** begin **
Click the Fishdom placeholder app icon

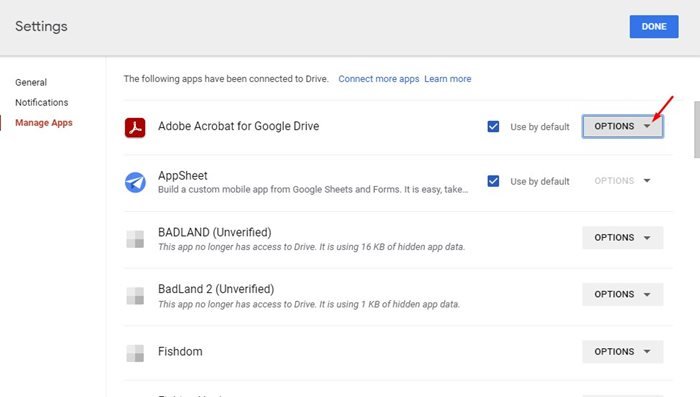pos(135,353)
** end **
** begin **
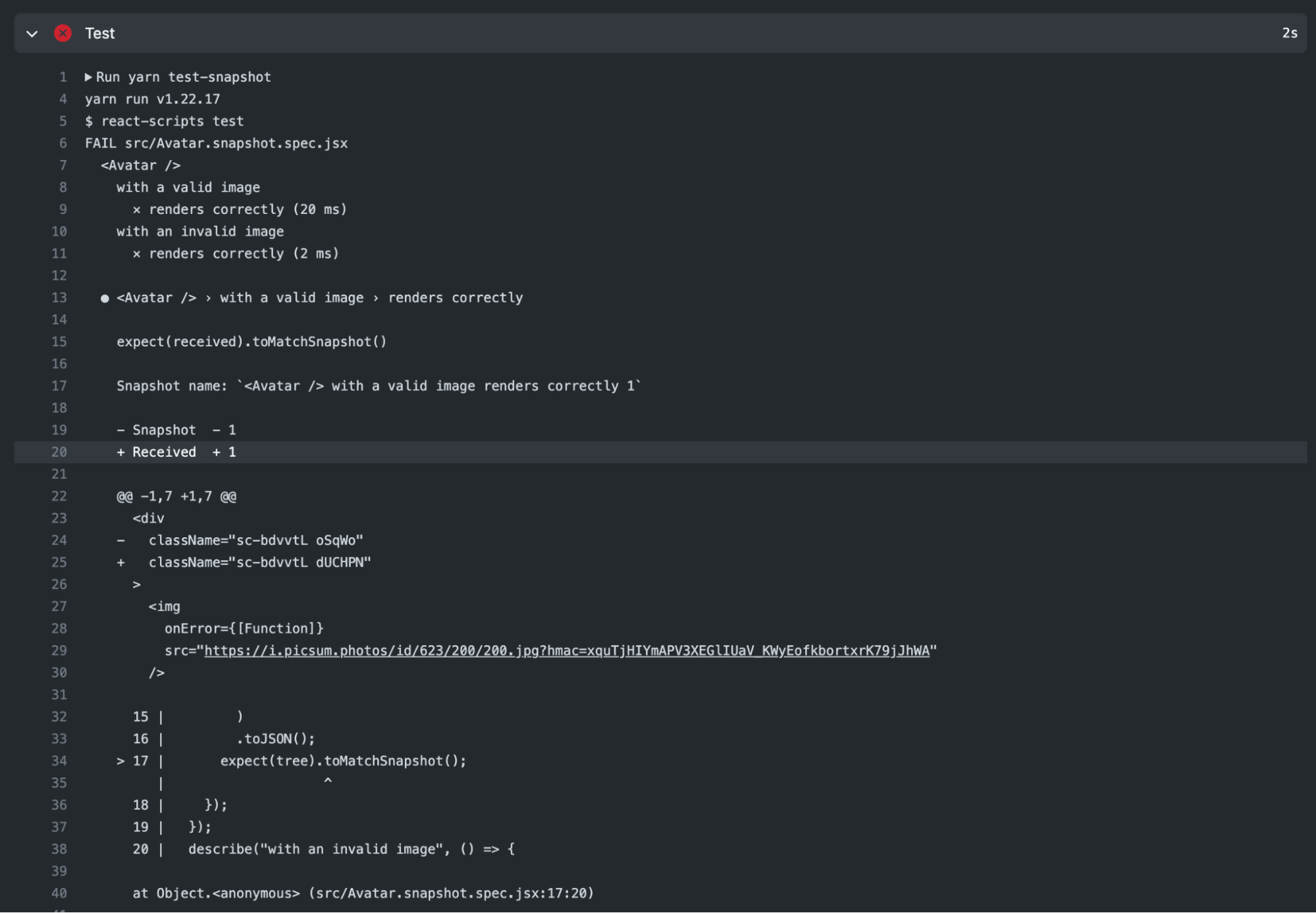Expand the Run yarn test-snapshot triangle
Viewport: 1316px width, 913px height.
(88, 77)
** end **
From the data above, pull out each line containing the string "icon" and copy it in full.

**FULL OUTPUT**
Click the Fishdom placeholder app icon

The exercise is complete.